Grid Management section

The Grid Management section is in the Console tab.

Pollers page

Go to the Pollers page by clicking Pollers under the Grid Management section of the Console tab. Information about RTM pollers is shown. These pollers collect information from the LSF cluster; RTM uses this data to build various reports for RTM users and administrators.

  • Add. Add a poller. Click to open the RTM Poller Edit [new] page and specify the properties of the new poller.

  • Poller Name. The defined name for the poller. Click a name to open the RTM Poller Edit page and edit poller properties (for example, the poller name, LSF® version, bin directory location, poller location, and support information).

  • Poller ID. The ID assigned to the poller.

  • Status. The status of the poller. Statuses can be Up, Down, or N/A.

  • LSF Version. The LSF version that is running on the associated cluster.

  • Physical Location. The physical directory location of the local RTM poller (for example, /opt/rtm/lsfversion/bin). If the directory is found and verified, the message [OK: DIR FOUND]is displayed below this field.

  • Support Information. Enter a text string description for the location of the data poller (for example, “Data Center“).

  • Choose an action. Select one or more checkboxes to manage the pollers (for example, Delete), then select an action and click go.

Clusters page

Go to the Cluster page by clicking Clusters under the Grid Management section of the Console tab. Information about LSF clusters (including configured time-out thresholds, and job efficiency information) is shown and the pollers that collect data from them.

For more information about configuring a cluster with RTM, see Add or edit LSF clusters for RTM to monitor.

  • Add. Add a cluster for RTM to monitor. Click to open the Cluster Edit [new] page and specify the properties of the cluster.

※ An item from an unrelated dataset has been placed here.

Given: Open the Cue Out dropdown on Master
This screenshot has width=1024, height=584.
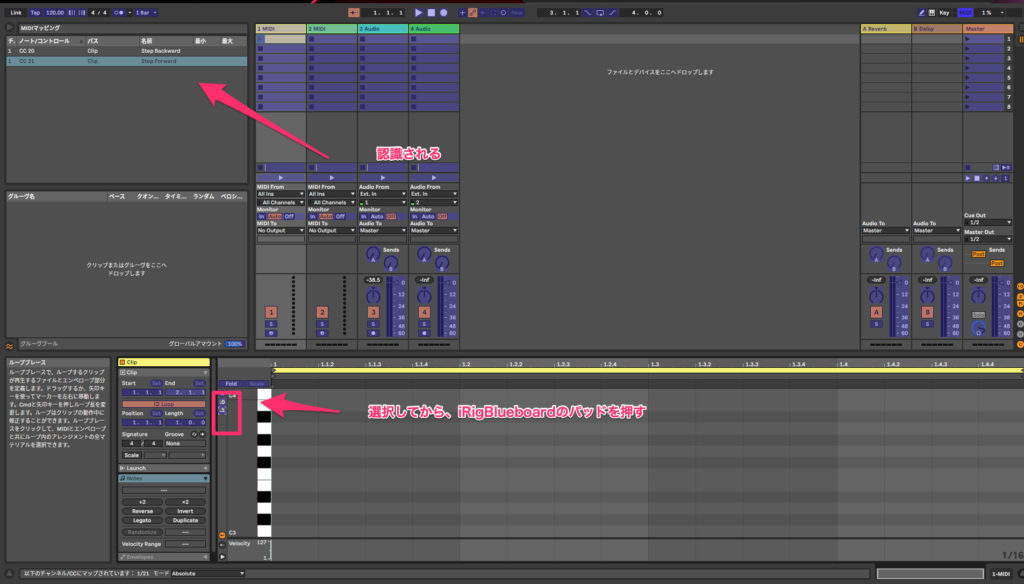Looking at the screenshot, I should (x=985, y=222).
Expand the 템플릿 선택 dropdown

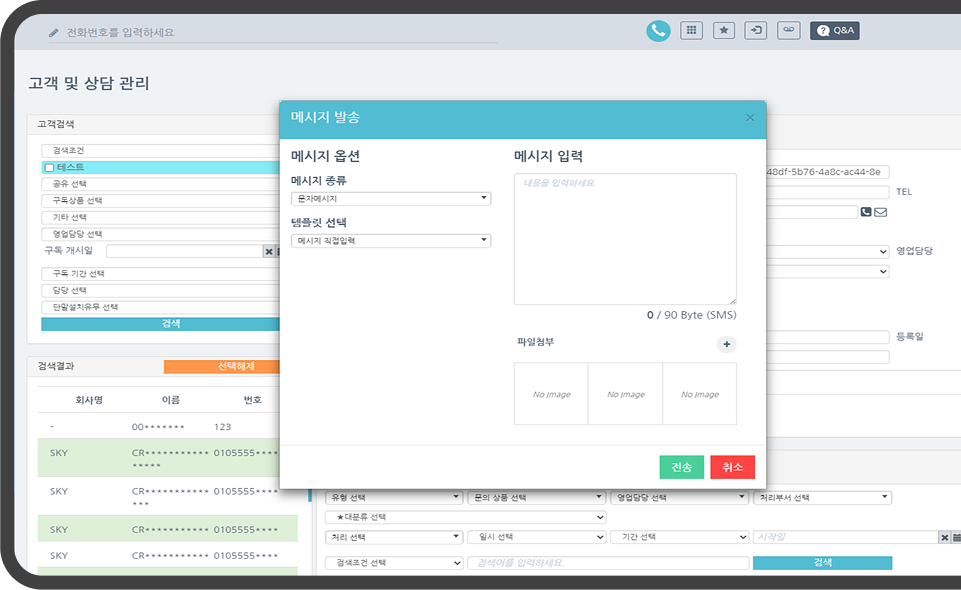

  • Cluster Name. The defined name for the cluster. Click a name to open the Cluster Edit page and edit cluster properties, defaults, and various collection settings.

  • Cluster ID. The ID assigned to the cluster.

  • Poller Name. The name of the poller that is associated with this cluster.

  • Collect Status. The current data collection status for this cluster. Status can be Disabled, Up, Jobs Down, Down, Diminished, Admin Down, and Maintenance.

    • Maintenance. Indicates that RTM is conducting Database maintenance.

    • Admin Down. This status is displayed if you cleared the Should Daemons be Enabled option in the General Settings tab for the Poller.

    • Up. Indicates that there are queues, hosts, and loads that are collected within 3*non-job-interval and job information that is collected within 3*job-interval. Options are set in the Max Allowed Runtime for Queue/Host/Load Collection Settings and Job Collection Settings for the Poller.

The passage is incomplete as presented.